Eschilo, il più religioso dei tre, nelle sue opere pone in evidenza il tema fondamentale della hybris, cioè del miasma, la colpa, di cui si è caricato il protagonista della tragedia, il quale ha rotto con la sua arroganza, l’ordine cosmico stabilito da Zeus. Tale atteggiamento, in conflitto con la volontà degli dei, fa scattare la necessaria punizione sia sul soggetto che ha posto in essere il comportamento contrario alla volontà degli dei, che sul ” genos”, cioè sui suoi discendenti. Un altro elemento che Eschilo pone in evidenza è quello del “pathei matos”, cioè: dalla sofferenza deriva la Sapienza, ma anche: “benedette sono quelle case annerite dal fumo”, volendo con ciò dire che è preferibile una vita modesta ad una ricchezza dalle origini oscure.

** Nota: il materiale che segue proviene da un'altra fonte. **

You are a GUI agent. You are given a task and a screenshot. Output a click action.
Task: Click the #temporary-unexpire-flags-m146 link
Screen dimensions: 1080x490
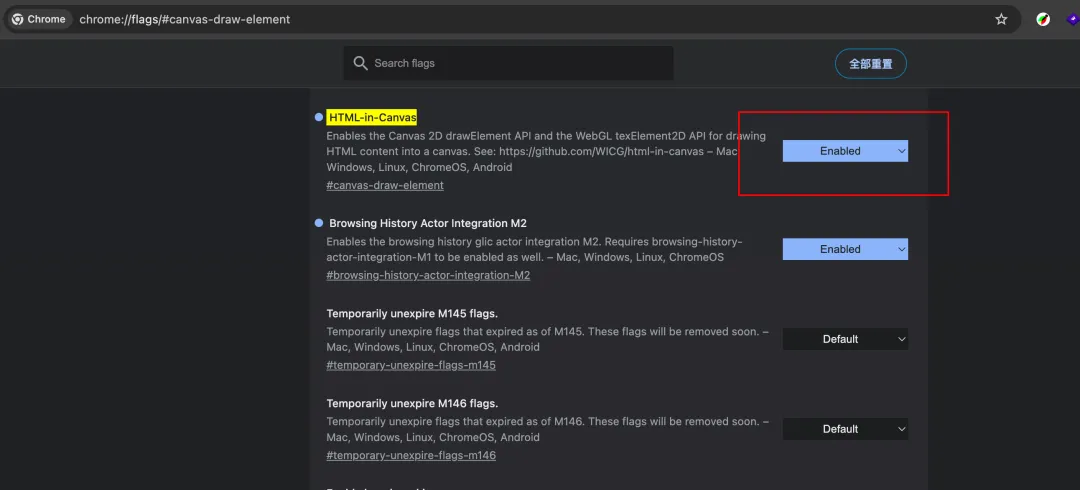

Sofocle, pur sostenendo la dottrina di Eschilo, secondo cui non è l’uomo misura di tutte le cose, come in quel tempo veniva affermato dai Sofisti, in particolare da Protagora di Abdera, ma sono gli dei che stabiliscono l’andamento delle cose umane, pone in risalto il legame dell’uomo al suo destino. Tale concetto, presente in varie opere, trova il suo culmine in Edipo Re, in cui il protagonista Edipo cerca di sfuggire al suo destino, fuggendo da Corinto, in cui era stato adottato dal re Polibo e da sua moglie, perché una profezia gli aveva rivelato che avrebbe ucciso suo padre e sposato sua madre. Ma nella fuga si imbatte con la sua auriga con quella del Re Laio, il suo vero padre, in una strada stretta, in cui sorge una lite tra di essi che sfocia con l’uccisione di Laio. In seguito Edipo svolge vittoriosamente l’enigma della Sfinge, per cui viene accolto trionfalmente in Tebe, viene acclamato Re e sposa Giocasta, senza sapere che fosse la sua vera madre.

L’insegnamento di Sofocle consiste nell’affermare che l’uomo, anche se è capace di imprese grandi, come la vittoria di Edipo sulla Sfinge, non può sfuggire al suo destino stabilito dagli dei.

Euripide, infine, stravolge completamente lo schema ideologico- religioso dei suoi predecessori, poiché non dà valore ai Miti, che erano stati l’elemento portante delle tragedie sia di Eschilo, che di Sofocle, e ciò che va a rappresentare nelle sue opere, pur permanendo solo nella forma i riferimenti ai personaggi mitologici, sono solo dei drammi che si verificano nella vita ordinaria. Con Euripide, si può dire, c’è la morte della tragedia e inizia il teatro moderno.

Tale veloce cambiamento di mentalità, nel giro di neanche un secolo, da Eschilo ad Euripide, è un segno evidente della velocità sempre più crescente fino ai nostri giorni, del modo di sentire la vita in termini di crescente materialismo, elemento tipico dell’età oscura in cui stiamo vivendo.